Whenever an image turns up, omit it and return the remaining data exactly.
Segment Start: Dataset records
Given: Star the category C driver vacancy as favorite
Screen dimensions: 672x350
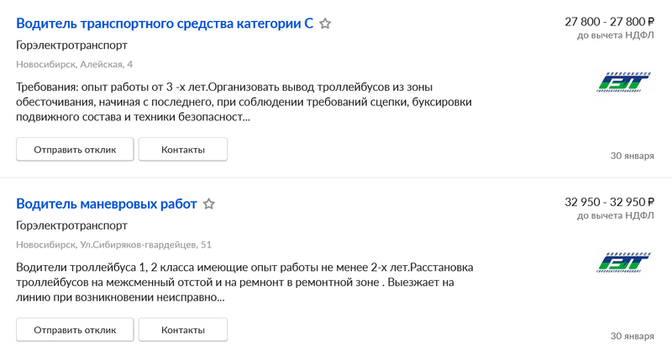Looking at the screenshot, I should [x=325, y=24].
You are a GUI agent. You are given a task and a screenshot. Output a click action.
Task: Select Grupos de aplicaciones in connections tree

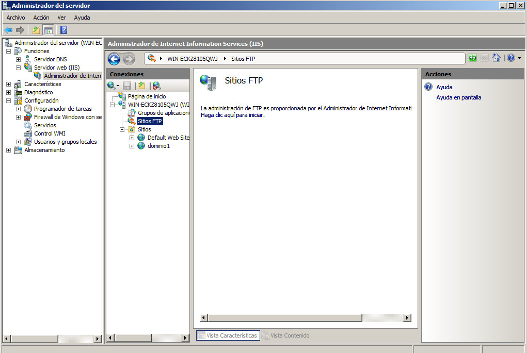pyautogui.click(x=164, y=113)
Segment End: Dataset records
◆ Solution to this problem
Given: Star the category C driver vacancy as favorite
Screen dimensions: 672x350
Looking at the screenshot, I should [x=325, y=24].
You are a GUI agent. You are given a task and a screenshot. Output a click action.
Task: Select Grupos de aplicaciones in connections tree

pyautogui.click(x=164, y=113)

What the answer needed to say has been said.